### WHAT THE TASK ASKS:
Reproduce word for word the part of the text about the baths building below, starting at "After a period" and ending at "the spa area.".

### EXTRACTED TEXT:
Strict separation of men and women was maintained, with separate pools (the larger 30 m [100 ft] pool was for men, with sixteen slipper baths, six spray baths and a gymnasium), and separate street entrances. Two classes of facilities were provided, with second class cubicles containing slipper baths (where one end is raised and sloped creating a more comfortable lounging position) on ground level, and "first class baths" on the main floor and a mikvah and Victorian-style Turkish baths. The popularity of the swimming pool increased with the introduction of mixed bathing in 1947, and it became the venue for swimming competitions.

After a period of decline and demolition threats in the 1970s, the building was saved by a Builders Labourers Federation green ban. Later being extensively renovated and restored in 1981–83, designed by Kevin Greenhatch with Gunn Williams & Fender. The rear furnace and caretakers cottage were replaced with squash courts and gym space in a matching red brick, the pools were restored though most of the numerous changing booths were removed, most of the bath cubicles replaced with other facilities, and a single entrance stair created. The first class ladies baths with the "mikvah bath" on the first floor were retained as the spa area.

### EXTRACTED INFORMATION:
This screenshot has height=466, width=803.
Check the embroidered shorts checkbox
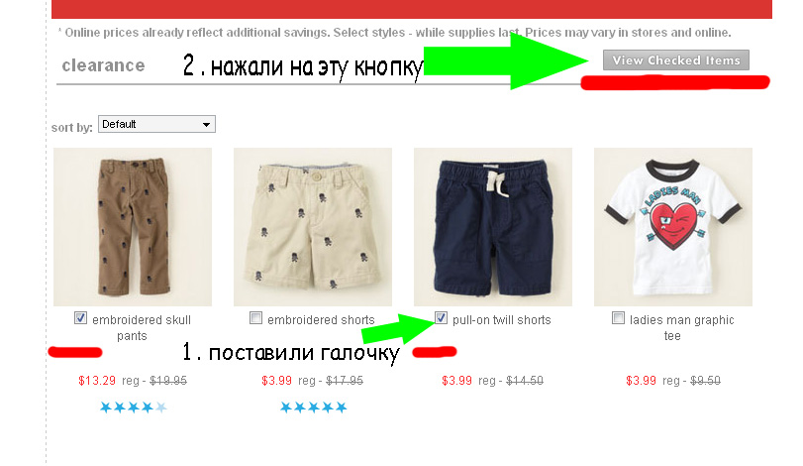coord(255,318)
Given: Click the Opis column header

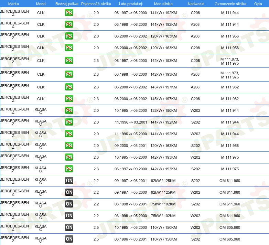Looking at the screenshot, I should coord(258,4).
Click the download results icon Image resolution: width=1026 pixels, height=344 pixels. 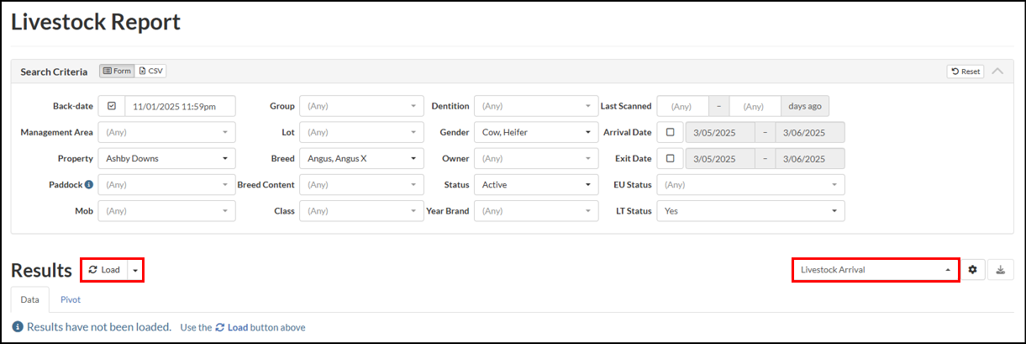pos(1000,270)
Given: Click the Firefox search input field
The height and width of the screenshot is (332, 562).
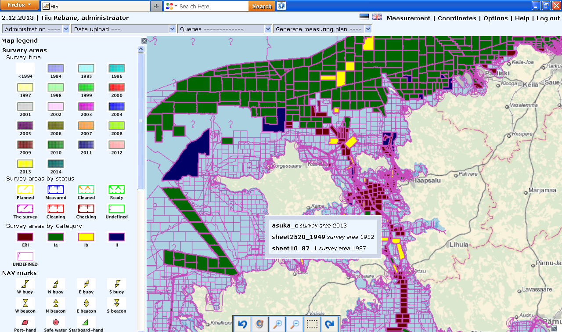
* * *
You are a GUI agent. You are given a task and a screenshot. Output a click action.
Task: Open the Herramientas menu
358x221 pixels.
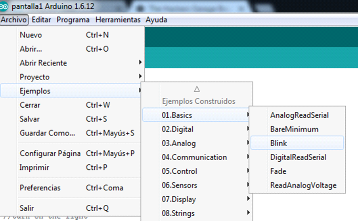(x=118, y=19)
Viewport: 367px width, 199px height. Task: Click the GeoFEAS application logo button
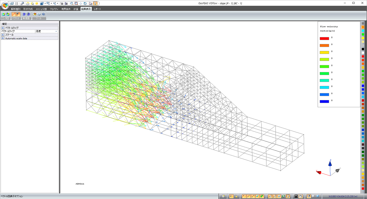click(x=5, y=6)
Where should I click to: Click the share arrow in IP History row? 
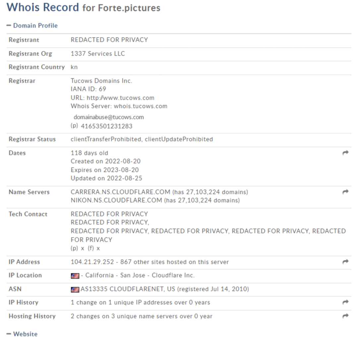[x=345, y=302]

### SOLUTION:
After a period of decline and demolition threats in the 1970s, the building was saved by a Builders Labourers Federation green ban. Later being extensively renovated and restored in 1981–83, designed by Kevin Greenhatch with Gunn Williams & Fender. The rear furnace and caretakers cottage were replaced with squash courts and gym space in a matching red brick, the pools were restored though most of the numerous changing booths were removed, most of the bath cubicles replaced with other facilities, and a single entrance stair created. The first class ladies baths with the "mikvah bath" on the first floor were retained as the spa area.